A start in some cracks with fixed pins lead out right to the arete proper where bolts protect technical and balancy arete climbing.
2 fp, 6 bolts, 1 bolt anchor
|Comments on South of Heaven
|By C Miller|
May 5, 2003
Great album too.
May 5, 2003
I would agree that this is one of THE most spectacular lines in Josh, and one of the hardest to find. My hamstring was hammed for a week after that one.
|By Vernon Stiefel|
May 5, 2003
One of the fixed pitons had disintegrated and I pulled it out of the crack when I climbed the route on TR. It is easy to protect the lower crack portion with TCU's on lead.
Sep 24, 2006
I love that album! Slayer's KILLER!
The route is too hard for me, but I would like to photograph someone on it.
Mar 27, 2009
The guide says the best way to this route is through Valley of the Kings, maybe if you're already there. If you're going directly to this wall, the best thing to do is to barrel straight up the mountain behind the Bulkhead. This approach is much shorter and involves less boulder hopping.
Nov 28, 2011
Easily approached by taking the wash directly underneath the Bulkhead and then heading directly to the Bulkhead. Break left of the Bulkhead and head straight up the hillside towards the dark brown chossy formations at the summit of the hill. Head over the "saddle" onto a flat area and you should see the prominent Slatanic formation at the top of the gulley. Amazing formation with superb rock. 45+ mins if approached correctly.

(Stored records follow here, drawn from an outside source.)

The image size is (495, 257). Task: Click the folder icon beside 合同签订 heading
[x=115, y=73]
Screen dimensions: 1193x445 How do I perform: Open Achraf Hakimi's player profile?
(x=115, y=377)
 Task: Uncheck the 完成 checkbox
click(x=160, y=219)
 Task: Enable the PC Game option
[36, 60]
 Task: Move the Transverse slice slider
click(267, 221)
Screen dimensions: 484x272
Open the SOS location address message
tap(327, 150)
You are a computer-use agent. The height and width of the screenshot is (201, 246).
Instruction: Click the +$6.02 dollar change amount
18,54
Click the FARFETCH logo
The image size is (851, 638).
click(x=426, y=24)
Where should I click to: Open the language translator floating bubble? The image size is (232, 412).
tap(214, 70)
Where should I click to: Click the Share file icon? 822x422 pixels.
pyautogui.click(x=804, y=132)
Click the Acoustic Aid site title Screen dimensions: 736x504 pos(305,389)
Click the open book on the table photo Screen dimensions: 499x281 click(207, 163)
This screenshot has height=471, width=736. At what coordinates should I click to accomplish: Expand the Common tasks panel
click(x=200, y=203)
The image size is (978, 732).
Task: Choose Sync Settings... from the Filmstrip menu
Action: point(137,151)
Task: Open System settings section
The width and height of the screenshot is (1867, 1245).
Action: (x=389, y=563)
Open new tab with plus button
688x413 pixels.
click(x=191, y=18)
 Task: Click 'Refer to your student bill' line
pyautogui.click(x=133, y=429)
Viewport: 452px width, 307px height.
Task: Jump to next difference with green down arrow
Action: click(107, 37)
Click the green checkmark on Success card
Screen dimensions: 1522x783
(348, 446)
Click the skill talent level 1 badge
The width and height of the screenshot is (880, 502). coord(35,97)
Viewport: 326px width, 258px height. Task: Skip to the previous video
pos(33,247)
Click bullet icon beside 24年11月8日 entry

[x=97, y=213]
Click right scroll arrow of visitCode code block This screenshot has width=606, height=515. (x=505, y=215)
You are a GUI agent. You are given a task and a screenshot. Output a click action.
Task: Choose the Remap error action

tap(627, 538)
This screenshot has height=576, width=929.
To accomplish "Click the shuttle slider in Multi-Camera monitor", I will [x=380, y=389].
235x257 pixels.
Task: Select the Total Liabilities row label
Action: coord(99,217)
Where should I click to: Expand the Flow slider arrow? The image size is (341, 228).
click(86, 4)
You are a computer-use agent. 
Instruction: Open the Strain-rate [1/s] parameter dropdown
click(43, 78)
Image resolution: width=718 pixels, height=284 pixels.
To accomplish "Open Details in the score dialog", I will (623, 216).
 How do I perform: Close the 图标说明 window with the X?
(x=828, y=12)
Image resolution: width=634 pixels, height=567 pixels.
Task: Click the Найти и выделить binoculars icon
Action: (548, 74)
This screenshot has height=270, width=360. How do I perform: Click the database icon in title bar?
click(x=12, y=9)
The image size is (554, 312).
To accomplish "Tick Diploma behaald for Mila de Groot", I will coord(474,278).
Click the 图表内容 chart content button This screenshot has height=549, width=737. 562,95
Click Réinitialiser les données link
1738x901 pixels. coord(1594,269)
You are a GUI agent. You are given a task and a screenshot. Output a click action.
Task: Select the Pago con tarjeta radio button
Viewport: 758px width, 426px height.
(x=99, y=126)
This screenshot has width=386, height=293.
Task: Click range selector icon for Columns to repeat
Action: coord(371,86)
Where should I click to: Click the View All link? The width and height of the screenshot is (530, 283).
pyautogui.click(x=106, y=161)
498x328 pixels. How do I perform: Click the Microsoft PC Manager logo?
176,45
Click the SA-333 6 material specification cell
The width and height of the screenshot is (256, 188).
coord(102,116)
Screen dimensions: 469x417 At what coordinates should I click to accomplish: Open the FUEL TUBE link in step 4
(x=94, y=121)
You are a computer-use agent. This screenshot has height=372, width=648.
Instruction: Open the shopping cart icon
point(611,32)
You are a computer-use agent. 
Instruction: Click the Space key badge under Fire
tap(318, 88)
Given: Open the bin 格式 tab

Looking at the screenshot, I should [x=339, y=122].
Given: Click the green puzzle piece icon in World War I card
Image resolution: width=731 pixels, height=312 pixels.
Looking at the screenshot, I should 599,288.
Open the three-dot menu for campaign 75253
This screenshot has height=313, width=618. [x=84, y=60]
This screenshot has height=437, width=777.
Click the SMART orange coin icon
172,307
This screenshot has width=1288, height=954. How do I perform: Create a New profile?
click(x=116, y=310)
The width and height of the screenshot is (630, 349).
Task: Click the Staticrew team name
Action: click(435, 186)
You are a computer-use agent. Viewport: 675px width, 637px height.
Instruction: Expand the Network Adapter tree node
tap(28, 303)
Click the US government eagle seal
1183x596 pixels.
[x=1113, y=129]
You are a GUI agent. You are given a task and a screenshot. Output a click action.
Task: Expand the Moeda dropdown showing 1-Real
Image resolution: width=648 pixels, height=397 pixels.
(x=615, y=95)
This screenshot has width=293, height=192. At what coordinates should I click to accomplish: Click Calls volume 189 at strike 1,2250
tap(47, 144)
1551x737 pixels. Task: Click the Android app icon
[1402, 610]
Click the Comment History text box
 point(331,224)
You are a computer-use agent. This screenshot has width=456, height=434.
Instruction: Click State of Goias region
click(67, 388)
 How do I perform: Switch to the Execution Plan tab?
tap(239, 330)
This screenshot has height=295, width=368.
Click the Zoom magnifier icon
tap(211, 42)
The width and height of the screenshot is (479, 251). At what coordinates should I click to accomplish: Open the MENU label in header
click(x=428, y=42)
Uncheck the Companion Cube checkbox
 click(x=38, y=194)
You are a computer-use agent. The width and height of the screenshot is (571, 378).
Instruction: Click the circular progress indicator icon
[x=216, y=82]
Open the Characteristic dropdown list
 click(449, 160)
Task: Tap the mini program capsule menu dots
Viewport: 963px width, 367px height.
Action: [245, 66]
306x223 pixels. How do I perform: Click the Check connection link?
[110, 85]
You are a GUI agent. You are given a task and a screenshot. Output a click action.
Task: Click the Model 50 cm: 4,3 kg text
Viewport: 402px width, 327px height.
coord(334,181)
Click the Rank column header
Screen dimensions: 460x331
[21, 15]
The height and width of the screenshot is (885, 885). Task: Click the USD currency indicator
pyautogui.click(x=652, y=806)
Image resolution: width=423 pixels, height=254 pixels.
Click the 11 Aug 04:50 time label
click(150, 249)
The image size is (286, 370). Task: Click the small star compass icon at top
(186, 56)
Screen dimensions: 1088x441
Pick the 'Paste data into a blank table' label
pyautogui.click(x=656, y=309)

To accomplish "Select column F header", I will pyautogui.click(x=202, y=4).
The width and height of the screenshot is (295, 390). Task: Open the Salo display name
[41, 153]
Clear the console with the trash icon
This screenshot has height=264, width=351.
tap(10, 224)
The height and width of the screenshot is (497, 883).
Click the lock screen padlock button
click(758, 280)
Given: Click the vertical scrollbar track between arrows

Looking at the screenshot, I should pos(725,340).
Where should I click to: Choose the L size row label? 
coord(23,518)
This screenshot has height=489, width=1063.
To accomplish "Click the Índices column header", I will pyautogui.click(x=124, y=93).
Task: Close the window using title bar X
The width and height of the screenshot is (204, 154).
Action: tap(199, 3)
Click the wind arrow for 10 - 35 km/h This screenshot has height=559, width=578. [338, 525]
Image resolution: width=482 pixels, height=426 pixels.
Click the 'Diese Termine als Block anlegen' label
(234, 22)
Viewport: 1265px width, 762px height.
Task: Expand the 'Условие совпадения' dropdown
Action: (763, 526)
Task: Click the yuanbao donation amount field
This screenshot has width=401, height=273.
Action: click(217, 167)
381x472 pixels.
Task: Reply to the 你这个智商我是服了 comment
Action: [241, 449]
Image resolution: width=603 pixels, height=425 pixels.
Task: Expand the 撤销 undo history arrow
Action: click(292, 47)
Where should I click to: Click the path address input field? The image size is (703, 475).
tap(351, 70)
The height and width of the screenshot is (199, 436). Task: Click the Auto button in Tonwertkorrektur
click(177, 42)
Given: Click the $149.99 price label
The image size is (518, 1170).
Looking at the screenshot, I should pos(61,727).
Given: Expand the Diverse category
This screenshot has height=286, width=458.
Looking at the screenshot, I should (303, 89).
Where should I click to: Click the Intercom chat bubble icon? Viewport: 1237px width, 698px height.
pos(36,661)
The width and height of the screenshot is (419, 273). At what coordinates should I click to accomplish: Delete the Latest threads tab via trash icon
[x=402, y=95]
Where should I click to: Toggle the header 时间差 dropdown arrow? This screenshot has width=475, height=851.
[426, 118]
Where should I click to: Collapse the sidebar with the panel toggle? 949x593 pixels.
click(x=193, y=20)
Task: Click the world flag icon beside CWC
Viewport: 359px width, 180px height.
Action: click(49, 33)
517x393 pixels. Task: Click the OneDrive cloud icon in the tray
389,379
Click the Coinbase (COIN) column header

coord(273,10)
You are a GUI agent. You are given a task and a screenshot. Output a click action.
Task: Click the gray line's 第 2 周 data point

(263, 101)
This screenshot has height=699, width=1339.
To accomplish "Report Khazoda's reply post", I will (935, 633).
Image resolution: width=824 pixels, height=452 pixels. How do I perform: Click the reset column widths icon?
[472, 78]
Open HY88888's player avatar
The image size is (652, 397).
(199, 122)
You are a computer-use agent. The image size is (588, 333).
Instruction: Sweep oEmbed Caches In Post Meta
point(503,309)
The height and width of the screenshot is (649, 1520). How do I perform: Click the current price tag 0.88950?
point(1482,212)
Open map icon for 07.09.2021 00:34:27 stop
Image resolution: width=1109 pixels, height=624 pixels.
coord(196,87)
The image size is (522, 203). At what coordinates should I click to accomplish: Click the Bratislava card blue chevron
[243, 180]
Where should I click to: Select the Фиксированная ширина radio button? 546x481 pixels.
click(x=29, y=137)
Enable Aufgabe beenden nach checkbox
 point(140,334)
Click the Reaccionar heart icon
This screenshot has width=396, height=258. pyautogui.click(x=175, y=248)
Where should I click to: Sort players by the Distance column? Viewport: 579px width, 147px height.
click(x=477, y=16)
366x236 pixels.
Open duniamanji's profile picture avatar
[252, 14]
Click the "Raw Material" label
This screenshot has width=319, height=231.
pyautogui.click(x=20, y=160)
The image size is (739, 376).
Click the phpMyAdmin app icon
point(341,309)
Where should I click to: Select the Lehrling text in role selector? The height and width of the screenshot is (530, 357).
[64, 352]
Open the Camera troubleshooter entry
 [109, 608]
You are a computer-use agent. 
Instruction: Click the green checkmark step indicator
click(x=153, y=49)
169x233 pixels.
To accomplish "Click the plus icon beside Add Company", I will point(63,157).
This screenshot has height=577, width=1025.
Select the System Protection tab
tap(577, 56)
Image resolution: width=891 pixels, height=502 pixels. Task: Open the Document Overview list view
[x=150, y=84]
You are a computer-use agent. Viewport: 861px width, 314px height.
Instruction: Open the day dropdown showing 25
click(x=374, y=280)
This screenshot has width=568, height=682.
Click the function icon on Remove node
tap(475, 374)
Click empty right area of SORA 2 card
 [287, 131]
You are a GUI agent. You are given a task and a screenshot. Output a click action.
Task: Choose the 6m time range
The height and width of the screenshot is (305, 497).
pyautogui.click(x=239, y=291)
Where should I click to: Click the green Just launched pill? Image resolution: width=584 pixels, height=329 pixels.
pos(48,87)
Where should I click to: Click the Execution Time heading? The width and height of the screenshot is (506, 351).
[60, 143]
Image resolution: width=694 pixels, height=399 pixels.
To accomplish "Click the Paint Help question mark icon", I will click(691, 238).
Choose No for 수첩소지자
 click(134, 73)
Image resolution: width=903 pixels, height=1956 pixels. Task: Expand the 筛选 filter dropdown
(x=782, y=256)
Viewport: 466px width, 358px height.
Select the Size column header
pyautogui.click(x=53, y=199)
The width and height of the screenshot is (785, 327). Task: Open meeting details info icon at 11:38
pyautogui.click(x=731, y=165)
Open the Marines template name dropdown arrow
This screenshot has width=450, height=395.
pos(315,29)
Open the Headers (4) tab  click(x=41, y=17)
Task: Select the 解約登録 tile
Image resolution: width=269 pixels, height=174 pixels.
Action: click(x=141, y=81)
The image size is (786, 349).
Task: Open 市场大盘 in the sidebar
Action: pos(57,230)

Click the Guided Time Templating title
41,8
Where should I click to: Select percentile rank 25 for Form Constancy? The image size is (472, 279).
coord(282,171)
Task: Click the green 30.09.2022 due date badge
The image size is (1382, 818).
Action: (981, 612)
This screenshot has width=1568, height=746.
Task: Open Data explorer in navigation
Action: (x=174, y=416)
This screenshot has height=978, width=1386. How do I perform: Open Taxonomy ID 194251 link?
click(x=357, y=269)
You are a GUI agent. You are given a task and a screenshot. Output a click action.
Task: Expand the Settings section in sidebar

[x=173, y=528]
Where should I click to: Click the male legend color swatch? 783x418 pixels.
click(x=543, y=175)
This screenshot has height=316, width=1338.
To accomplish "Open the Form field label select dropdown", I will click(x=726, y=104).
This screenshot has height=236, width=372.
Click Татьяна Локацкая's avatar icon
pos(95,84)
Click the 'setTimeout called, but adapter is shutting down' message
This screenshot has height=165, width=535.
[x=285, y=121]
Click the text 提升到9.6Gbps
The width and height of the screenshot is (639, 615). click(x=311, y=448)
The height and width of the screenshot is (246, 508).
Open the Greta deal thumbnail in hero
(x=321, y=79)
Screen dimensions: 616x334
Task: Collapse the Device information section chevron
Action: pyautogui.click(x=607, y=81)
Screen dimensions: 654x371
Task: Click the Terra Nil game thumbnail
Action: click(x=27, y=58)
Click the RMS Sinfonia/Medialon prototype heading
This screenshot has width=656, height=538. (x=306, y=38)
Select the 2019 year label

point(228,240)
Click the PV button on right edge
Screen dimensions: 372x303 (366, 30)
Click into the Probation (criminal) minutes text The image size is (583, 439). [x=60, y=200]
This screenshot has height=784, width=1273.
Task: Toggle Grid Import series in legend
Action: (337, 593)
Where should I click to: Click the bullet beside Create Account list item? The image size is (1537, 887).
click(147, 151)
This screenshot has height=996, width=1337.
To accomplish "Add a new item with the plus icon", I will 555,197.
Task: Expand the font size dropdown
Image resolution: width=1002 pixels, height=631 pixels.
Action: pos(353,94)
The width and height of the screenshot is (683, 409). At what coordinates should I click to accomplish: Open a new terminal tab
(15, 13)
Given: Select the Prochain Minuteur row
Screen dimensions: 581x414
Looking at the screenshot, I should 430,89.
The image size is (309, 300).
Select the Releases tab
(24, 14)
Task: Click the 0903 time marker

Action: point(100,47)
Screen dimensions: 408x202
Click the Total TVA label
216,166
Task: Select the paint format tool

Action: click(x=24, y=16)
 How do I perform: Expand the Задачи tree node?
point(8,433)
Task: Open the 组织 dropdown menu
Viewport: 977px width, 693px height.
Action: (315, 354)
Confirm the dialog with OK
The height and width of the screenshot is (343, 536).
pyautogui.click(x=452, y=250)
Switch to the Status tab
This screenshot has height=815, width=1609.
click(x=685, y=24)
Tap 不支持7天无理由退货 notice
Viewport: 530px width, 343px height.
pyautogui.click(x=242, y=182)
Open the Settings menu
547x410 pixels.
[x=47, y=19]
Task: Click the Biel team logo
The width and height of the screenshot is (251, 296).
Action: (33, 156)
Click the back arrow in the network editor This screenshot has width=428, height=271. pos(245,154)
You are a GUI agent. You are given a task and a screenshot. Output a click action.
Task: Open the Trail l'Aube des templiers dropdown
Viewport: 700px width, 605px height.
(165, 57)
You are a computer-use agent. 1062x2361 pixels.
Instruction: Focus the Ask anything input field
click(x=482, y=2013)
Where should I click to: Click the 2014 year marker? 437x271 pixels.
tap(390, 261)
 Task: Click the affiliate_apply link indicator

If attempting to set up a TR by approaching the top of the formation be aware of the single manky bolt that gets you to the South of Heaven anchor. A 2nd bolt up there would be a prudent idea.
Dec 30, 2012
Agree that the approach via the Bulkhead is probably easiest but be careful not to overshoot the correct saddle (don't go too far up the hill). We probably added an extra hour or so because of this mistake. Also, there is a slung crispy patina flake 'backing up' the single bolt anchor as of 12/12, so no worries! :P
|By Josh Janes|
Apr 7, 2013
The bolted anchor atop the formation was replaced courtesy of the ASCA with 1/2" stainless hardware in 2013.
If you use and appreciate updated bolts in J Tree, consider a donation to the ASCA at www.safeclimbing.org.
All of the pro bolts appear to be in good shape. Only one of the two pins remain, but the climbing leading up to the first bolt can be sewn up with 0.3, 0.4, and 0.5 Camalots.